Van dat laatste heeft In ‘t Veld nog wel een wrang voorbeeld. In 2010 is in Litouwen een nieuwe wet aangenomen die minderjarigen moet beschermen tegen ‘propaganda voor homo- en biseksualiteit.’
‘Daar is jaren over gesteggeld in Litouwen,’ vertelt ze. ‘Wij hebben al die tijd gevraagd aan de Commissie: wat gaan jullie nu doen? Het antwoord was: we kunnen niets doen, want het is maar een conceptwet. Nu is die wet er en wordt zij actief toegepast. We hebben opnieuw gevraagd: wat gaan jullie eraan doen? Het antwoord: ze kijken of ze met de Europese mediawet aanknopingspunten hebben om te onderzoeken of de Litouwse wet daarmee in strijd is. Sorry hoor, de homorechten worden daar gewoon met de voeten getreden. Mensen worden weer de kast in gestuurd. Bepaalde boeken en films worden verboden. Dan moet je als Commissie toch niet gaan leuteren over de mediawet?’
Ook het Europees Parlement betoont zich in deze kwestie niet erg ferm. Op 12 maart 2015 nam het een resolutie aan over de mensenrechten. In een conceptversie stond nog een oproep aan Litouwen en Rusland om wetgeving tegen ‘de bevordering van niet-traditionele relatievormen’ in te trekken. Maar op suggestie van de christendemocraten werd de vermelding van deze landen geschrapt.
Het is in de ogen van Natacha Kazatchkine van Amnesty een van de vele voorbeelden van de neiging tot wegkijken. ‘Litouwen was ook in het nieuws met de geheime gevangenissen van de CIA,’ zegt ze. ‘Hoe kan de EU daar stil over blijven? Wat vindt ze ervan dat een lidstaat deelneemt aan mensenrechtenschendingen die gebeurden in de CIA-programma’s na nine eleven?’
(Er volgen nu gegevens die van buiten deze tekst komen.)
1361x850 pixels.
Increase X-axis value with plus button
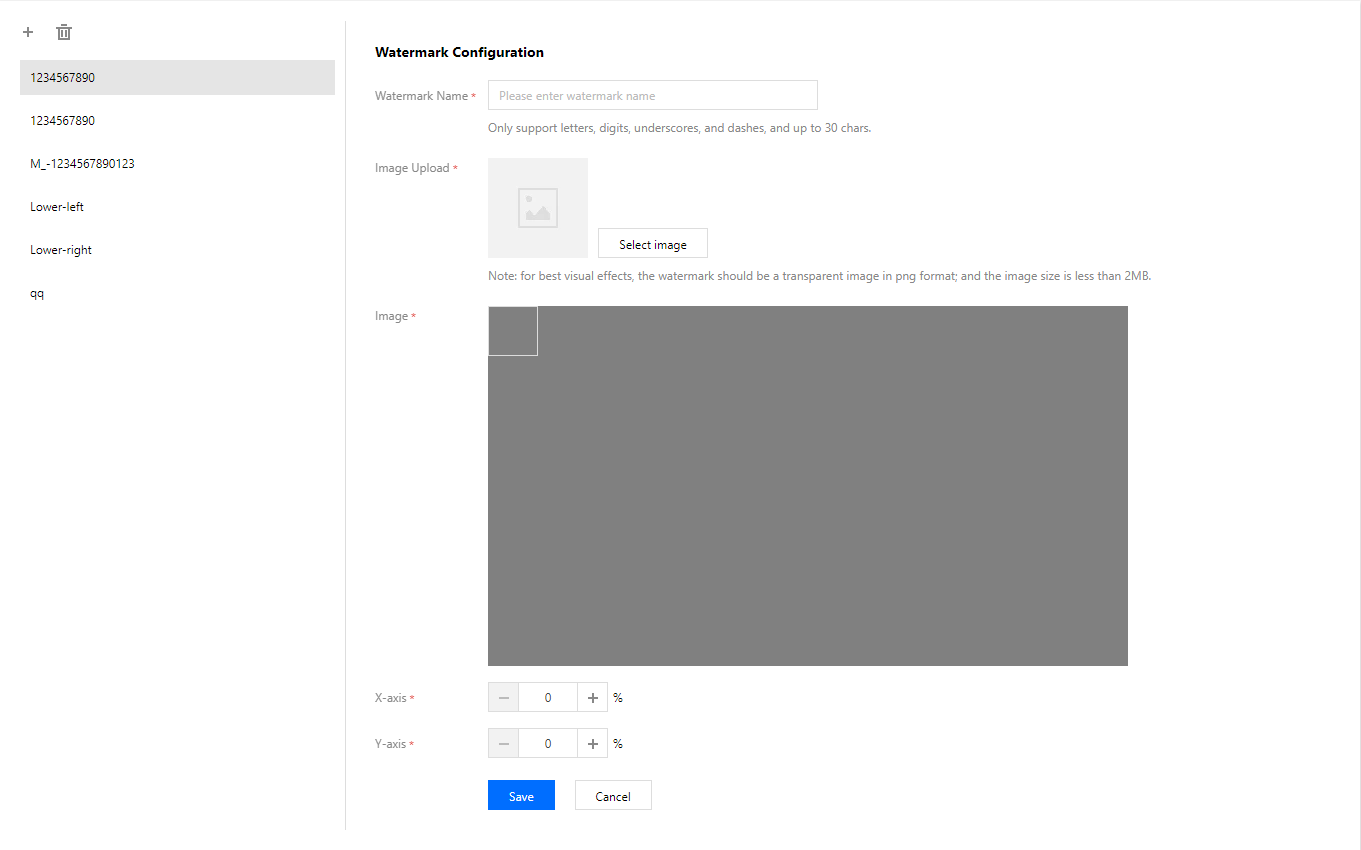coord(593,697)
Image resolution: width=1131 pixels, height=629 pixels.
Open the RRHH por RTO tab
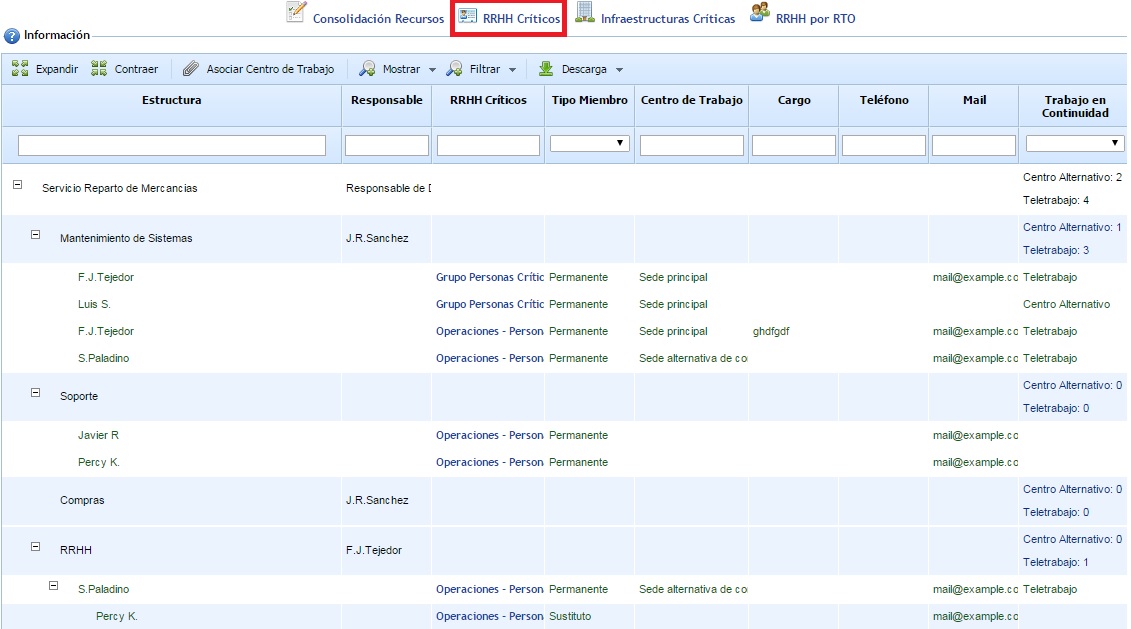[815, 19]
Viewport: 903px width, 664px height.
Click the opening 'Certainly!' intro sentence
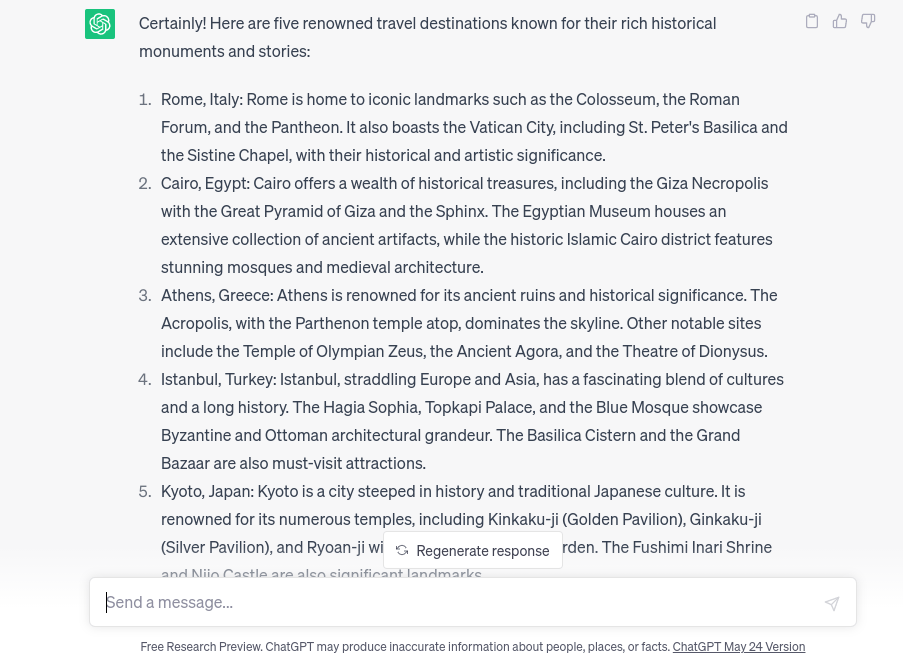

Te vaak verschuilt de EU zich achter een gebrek aan bevoegdheden, vindt Kazatchine. Soms terecht. Zie de voorbeelden die Kati Piri gaf. Maar lang niet altijd. ‘Er zijn heel veel terreinen waarop de EU wél bevoegd is. Asiel en migratie bijvoorbeeld. De bescherming van de rechten van migranten en asielzoekers is een van de grote uitdagingen van nu. Onze boodschap is dat ze veel beter zou kunnen presteren op deze terreinen.’
Lees de getuigenissen uit de Britse detentiecentra, en je krijgt het bange vermoeden dat dit voorzichtig is uitgedrukt. Een recente uit het Schotse Dungavel: ‘Deze plek is wreder dan een gevangenis. Want daar weet je tenminste wanneer je eruit kan. Hier niet! Sommige mensen zitten hier twee, drie jaar. Hoelang gaan ze ons hier nog houden? Ik wil dat weten!’